■ What you need to do:
In the abstract on crosstalk between serotonin 2A and mGluR2 receptors, what software performed all of the calculations?

■ Provided text:
Metadynamics-Based Mechanistic Interpretation of Functional Crosstalk Between Serotonin 2A and Metabotropic Glutamate 2 receptors

Abstract

Serotonin 2A (2AR) and metabotropic glutamate 2 (mGluR2) receptors have been shown to form a functional and specific heteromeric complex in mammalian brain and in tissue culture preparations with possible implications in the psychotic symptoms of schizophrenia. Unlike non-antipsychotic drugs, clinically effective atypical antipsychotics (e.g., clozapine) that bind to 2AR increase the glutamate-mediated Gi signaling through the 2AR/mGluR2 heterodimer. The molecular mechanisms underlying these allosteric effects and functional crosstalk are unknown. Using molecular dynamics (MD) simulations enhanced with metadynamics, we investigated at the molecular level the conformational changes induced by atypical antipsychotic or non-antipsychotic 2AR ligands in atomistic representations of interacting 2AR and mGluR2 embedded in an explicit lipid-water environment. First, we sampled the conformational transitions from inactive to activated (opsin-like) models of the ligand-free transmembrane regions of 2AR or mGluR2 with adiabatic biased MD simulations. We then reconstructed the free-energy landscape of the 2AR/mGluR2 heterodimer along the pre-determined transition trajectories in the presence of ligands, using a path collective variable approach based on metadynamics. The CHARMM force-field with the CMAP backbone energy correction was used to describe the full systems. All calculations were performed using NAMD enhanced with the Plumed plug-in. Our results suggest that the conformational transitions of 2AR and mGluR2 are populated by different inactive and active metastable states of the receptors, which are differentially stabilized by antipsychotic and non-antipsychotic ligands.

■ Data:
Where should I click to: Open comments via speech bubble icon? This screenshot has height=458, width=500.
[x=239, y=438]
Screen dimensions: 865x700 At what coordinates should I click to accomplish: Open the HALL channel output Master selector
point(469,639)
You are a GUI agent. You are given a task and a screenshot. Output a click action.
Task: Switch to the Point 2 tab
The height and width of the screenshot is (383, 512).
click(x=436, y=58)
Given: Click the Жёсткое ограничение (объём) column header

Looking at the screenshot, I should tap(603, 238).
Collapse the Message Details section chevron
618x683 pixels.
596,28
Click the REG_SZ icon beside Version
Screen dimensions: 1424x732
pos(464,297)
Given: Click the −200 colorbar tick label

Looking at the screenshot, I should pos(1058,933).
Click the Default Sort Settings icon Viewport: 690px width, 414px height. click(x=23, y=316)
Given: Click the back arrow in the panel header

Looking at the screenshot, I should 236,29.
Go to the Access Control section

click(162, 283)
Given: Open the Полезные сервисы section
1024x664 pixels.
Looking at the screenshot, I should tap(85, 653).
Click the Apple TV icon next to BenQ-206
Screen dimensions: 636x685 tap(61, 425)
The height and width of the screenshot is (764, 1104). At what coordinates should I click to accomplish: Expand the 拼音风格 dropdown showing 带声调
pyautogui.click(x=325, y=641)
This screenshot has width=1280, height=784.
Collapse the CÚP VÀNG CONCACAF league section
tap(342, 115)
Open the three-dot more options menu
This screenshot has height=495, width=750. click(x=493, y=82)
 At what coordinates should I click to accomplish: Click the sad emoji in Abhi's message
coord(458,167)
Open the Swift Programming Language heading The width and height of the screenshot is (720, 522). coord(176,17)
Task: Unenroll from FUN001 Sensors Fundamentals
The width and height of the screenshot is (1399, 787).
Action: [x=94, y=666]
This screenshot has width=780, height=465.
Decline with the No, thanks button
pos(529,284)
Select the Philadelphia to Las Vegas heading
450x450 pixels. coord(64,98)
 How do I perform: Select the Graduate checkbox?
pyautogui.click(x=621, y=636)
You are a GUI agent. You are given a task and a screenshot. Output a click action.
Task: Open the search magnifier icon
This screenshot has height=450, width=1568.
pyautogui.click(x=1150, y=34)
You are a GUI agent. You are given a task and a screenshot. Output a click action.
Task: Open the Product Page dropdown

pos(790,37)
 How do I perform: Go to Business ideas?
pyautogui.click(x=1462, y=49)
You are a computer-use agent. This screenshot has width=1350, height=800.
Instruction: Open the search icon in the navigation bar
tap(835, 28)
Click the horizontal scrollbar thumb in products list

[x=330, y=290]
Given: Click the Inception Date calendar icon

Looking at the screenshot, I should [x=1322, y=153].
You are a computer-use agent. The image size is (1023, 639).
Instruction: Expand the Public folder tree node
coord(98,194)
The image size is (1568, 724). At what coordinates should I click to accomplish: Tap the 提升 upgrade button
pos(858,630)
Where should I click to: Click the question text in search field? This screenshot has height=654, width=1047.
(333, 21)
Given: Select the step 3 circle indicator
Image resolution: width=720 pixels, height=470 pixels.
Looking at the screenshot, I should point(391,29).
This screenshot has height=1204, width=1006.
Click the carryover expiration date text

■ Solved exercise:
NAMD enhanced with the Plumed plug-in.